# HOW TO COMPLETE THIS TASK:
Find every line in the data below that contains the word "pair", and copy each of those lines. Case counts.
____ DATA SECTION
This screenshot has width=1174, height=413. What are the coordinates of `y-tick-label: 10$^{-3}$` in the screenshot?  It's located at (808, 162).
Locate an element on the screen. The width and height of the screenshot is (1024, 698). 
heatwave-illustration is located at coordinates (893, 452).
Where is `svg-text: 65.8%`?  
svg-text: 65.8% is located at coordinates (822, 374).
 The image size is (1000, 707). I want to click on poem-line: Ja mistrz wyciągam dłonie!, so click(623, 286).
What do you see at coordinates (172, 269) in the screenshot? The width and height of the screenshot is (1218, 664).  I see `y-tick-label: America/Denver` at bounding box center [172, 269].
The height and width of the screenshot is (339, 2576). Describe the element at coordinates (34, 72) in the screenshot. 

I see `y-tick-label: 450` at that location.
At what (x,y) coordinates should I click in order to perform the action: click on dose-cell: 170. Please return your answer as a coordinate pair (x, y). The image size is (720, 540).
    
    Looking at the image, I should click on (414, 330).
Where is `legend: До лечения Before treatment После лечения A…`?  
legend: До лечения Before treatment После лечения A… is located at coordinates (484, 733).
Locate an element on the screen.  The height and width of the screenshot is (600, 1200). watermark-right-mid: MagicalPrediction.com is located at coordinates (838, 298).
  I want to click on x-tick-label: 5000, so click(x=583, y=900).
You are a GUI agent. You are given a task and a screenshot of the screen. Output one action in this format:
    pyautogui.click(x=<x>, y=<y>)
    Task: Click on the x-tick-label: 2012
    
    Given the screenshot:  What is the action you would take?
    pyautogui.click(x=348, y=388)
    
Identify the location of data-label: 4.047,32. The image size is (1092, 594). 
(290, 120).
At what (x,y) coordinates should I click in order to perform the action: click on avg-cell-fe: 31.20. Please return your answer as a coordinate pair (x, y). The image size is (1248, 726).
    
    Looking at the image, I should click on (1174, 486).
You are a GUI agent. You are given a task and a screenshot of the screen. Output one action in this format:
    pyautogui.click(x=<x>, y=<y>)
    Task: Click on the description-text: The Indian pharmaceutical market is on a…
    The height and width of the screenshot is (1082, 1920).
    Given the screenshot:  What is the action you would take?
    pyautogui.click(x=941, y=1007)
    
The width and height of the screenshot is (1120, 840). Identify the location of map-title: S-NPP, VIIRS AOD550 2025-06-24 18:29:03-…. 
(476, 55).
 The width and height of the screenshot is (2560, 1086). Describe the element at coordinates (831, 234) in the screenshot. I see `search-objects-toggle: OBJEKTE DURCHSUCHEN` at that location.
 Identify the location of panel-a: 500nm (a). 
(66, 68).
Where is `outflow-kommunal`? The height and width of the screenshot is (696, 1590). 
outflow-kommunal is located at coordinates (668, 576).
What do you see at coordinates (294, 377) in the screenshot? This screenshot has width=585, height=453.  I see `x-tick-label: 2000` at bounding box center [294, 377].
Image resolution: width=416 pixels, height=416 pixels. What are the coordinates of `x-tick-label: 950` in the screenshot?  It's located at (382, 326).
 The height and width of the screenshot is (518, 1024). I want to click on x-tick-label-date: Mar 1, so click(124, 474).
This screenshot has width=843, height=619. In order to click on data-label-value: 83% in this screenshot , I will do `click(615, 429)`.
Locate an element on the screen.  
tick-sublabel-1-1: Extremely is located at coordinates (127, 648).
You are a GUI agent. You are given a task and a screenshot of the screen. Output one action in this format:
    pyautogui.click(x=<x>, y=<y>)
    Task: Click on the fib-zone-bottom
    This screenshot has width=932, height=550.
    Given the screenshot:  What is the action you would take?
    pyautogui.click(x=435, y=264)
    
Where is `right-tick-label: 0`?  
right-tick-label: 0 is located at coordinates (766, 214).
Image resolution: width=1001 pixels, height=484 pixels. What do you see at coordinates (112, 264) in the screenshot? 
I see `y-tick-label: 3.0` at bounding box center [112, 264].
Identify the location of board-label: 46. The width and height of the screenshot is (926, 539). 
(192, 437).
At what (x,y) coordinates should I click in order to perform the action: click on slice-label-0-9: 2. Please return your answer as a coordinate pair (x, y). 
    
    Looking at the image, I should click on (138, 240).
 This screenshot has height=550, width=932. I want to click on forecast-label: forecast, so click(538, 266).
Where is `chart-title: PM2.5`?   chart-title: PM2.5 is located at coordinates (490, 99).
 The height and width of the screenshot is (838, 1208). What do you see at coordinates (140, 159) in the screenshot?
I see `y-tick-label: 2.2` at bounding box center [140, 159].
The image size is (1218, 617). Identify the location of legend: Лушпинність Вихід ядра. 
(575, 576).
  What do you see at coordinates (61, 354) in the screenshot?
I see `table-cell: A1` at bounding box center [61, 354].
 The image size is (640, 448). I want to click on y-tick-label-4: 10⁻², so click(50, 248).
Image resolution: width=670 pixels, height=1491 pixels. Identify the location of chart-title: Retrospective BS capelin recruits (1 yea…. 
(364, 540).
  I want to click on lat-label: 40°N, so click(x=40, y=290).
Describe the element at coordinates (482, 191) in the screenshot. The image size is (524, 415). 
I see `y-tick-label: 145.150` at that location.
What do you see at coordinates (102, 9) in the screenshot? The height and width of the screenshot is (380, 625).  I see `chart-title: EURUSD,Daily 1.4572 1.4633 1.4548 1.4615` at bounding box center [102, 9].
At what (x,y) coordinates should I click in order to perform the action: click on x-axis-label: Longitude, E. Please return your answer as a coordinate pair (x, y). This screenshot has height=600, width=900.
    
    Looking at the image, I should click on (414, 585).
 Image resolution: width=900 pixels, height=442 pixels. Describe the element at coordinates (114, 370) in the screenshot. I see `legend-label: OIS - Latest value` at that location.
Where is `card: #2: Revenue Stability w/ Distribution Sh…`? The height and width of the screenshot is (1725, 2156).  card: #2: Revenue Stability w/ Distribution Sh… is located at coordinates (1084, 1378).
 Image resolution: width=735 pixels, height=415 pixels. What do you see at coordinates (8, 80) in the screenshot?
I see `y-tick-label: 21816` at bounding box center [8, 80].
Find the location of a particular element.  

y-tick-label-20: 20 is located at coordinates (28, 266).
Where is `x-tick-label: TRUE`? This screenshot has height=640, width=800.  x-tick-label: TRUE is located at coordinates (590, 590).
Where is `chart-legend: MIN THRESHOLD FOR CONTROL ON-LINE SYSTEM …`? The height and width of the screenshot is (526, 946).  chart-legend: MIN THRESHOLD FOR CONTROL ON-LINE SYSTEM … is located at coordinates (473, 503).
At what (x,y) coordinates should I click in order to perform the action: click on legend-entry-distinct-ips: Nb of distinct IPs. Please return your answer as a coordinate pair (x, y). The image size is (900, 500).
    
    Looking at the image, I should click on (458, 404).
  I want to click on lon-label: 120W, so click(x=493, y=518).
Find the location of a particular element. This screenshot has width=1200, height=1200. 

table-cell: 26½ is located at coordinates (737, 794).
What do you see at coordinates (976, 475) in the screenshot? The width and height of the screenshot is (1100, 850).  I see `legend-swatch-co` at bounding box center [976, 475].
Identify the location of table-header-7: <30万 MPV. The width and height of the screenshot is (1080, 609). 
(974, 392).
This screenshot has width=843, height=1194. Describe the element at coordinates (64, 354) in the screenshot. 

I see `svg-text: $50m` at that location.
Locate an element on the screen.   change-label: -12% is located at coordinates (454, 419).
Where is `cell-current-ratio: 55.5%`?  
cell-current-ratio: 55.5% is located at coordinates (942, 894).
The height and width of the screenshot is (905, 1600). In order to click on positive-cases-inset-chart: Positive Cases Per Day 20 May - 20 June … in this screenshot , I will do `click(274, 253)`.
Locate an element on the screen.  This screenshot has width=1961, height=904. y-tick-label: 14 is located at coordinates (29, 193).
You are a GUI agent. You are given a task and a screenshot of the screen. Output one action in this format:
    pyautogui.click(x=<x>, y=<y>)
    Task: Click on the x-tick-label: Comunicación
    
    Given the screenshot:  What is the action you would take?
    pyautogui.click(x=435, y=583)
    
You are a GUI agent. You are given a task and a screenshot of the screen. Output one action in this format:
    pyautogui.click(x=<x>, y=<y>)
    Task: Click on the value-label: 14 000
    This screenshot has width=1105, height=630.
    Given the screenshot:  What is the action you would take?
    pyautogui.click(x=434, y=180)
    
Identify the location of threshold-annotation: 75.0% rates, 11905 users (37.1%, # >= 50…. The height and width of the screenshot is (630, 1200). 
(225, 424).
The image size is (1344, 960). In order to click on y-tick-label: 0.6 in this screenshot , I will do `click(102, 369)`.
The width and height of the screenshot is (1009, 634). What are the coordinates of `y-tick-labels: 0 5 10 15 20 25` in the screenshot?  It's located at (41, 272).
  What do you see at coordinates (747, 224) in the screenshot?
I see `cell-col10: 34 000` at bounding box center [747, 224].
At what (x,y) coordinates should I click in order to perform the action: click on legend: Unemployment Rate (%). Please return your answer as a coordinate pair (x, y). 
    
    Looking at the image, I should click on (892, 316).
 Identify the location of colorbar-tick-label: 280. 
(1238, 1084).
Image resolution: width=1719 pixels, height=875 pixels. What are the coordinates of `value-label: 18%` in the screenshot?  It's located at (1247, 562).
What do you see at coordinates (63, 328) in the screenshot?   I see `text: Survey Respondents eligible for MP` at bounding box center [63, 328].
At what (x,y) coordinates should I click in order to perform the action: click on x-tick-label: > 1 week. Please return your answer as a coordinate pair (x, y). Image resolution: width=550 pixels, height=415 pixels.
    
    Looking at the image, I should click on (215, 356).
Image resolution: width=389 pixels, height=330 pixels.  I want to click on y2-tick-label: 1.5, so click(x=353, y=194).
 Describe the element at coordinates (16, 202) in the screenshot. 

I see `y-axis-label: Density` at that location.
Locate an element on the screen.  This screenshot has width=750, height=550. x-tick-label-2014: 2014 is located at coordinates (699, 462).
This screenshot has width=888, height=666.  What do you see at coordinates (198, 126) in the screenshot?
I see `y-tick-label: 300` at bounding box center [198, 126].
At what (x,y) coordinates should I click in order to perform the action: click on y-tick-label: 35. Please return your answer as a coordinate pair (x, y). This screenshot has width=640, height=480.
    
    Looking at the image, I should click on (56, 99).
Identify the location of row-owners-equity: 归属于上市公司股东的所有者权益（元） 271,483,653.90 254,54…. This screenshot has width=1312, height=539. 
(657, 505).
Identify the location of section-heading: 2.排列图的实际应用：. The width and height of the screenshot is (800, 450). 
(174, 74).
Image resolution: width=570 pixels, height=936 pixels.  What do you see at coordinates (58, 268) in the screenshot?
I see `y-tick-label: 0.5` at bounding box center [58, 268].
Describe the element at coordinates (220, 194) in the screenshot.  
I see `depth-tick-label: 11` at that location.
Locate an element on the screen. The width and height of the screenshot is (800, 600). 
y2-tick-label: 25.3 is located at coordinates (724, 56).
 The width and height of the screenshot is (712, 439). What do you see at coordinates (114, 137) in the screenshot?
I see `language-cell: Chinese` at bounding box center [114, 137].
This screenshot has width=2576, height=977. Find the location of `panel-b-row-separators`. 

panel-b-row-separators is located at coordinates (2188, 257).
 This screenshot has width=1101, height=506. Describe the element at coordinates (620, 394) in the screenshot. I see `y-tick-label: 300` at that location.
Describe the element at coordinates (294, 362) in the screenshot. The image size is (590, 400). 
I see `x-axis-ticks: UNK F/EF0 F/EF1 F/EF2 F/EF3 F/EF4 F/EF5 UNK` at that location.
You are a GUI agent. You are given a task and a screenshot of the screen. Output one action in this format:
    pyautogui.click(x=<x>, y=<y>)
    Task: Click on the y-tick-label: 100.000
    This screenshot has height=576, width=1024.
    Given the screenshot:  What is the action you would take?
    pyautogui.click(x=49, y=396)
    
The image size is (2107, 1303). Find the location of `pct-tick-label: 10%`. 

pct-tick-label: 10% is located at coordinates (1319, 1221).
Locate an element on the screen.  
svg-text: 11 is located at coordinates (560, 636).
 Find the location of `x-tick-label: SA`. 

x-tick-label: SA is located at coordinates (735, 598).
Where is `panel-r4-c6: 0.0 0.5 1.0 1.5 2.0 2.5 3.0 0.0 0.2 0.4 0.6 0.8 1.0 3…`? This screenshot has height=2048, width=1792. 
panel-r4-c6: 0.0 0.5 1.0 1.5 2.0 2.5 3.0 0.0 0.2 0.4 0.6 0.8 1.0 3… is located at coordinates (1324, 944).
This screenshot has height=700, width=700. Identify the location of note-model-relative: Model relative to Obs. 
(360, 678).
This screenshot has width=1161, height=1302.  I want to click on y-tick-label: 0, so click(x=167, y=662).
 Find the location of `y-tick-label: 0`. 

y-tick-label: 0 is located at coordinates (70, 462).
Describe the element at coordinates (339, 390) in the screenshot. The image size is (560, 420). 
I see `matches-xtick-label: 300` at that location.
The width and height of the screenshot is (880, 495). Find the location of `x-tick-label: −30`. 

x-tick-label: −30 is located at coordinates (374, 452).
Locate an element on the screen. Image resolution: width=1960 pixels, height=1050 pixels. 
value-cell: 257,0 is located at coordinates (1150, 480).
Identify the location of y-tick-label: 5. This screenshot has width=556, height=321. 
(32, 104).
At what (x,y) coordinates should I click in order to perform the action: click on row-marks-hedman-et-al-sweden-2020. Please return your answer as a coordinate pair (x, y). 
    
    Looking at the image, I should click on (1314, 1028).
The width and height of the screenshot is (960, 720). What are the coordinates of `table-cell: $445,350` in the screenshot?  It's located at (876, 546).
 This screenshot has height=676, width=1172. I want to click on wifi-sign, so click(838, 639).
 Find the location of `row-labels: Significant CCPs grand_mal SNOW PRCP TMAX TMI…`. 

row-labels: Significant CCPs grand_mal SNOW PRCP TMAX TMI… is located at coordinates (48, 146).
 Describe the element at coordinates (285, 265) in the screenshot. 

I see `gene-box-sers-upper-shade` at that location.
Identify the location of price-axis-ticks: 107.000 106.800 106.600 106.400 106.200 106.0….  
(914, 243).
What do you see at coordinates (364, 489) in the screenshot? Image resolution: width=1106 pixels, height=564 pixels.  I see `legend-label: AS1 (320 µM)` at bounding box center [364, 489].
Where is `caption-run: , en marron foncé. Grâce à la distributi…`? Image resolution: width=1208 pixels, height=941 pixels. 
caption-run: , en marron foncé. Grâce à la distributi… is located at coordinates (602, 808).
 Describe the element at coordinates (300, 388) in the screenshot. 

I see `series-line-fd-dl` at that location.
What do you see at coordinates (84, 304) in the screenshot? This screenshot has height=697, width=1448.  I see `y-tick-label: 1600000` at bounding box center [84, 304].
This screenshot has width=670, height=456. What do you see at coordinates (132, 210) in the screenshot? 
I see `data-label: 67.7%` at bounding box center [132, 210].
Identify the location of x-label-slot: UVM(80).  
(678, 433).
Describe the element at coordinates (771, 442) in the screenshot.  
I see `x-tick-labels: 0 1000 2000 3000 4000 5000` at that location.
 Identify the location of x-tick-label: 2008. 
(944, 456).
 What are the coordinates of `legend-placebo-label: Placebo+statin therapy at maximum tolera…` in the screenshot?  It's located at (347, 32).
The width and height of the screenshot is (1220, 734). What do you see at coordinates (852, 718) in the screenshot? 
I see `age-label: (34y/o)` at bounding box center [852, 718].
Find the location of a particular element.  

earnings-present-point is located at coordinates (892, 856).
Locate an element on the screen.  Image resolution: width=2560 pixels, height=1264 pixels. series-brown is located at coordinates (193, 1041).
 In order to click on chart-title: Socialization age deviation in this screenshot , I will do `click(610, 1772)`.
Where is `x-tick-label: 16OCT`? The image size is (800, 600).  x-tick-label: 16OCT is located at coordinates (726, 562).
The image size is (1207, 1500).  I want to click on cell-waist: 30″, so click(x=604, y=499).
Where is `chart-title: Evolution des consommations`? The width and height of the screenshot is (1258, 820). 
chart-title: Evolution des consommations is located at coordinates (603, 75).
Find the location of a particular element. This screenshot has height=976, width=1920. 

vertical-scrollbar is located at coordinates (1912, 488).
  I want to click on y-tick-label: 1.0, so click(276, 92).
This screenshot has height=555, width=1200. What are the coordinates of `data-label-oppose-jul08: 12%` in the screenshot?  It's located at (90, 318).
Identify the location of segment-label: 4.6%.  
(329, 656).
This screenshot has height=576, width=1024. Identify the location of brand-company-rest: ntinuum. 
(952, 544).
________
# ANSWER TO THE EXERCISE:
At what (x,y) coordinates should I click in order to perform the action: click on dose-cell: 170. Please return your answer as a coordinate pair (x, y). The image size is (720, 540).
At what (x,y) coordinates should I click in order to perform the action: click on avg-cell-fe: 31.20. Please return your answer as a coordinate pair (x, y). The image size is (1248, 726).
At what (x,y) coordinates should I click in order to perform the action: click on slice-label-0-9: 2. Please return your answer as a coordinate pair (x, y). 
At what (x,y) coordinates should I click in order to perform the action: click on x-axis-label: Longitude, E. Please return your answer as a coordinate pair (x, y). This screenshot has height=600, width=900.
At what (x,y) coordinates should I click in order to perform the action: click on legend-entry-distinct-ips: Nb of distinct IPs. Please return your answer as a coordinate pair (x, y). The image size is (900, 500).
At what (x,y) coordinates should I click in order to perform the action: click on legend: Unemployment Rate (%). Please return your answer as a coordinate pair (x, y). 
At what (x,y) coordinates should I click in order to perform the action: click on x-tick-label: > 1 week. Please return your answer as a coordinate pair (x, y). Image resolution: width=550 pixels, height=415 pixels.
At what (x,y) coordinates should I click in order to perform the action: click on y-tick-label: 35. Please return your answer as a coordinate pair (x, y). This screenshot has width=640, height=480.
At what (x,y) coordinates should I click in order to perform the action: click on row-marks-hedman-et-al-sweden-2020. Please return your answer as a coordinate pair (x, y). 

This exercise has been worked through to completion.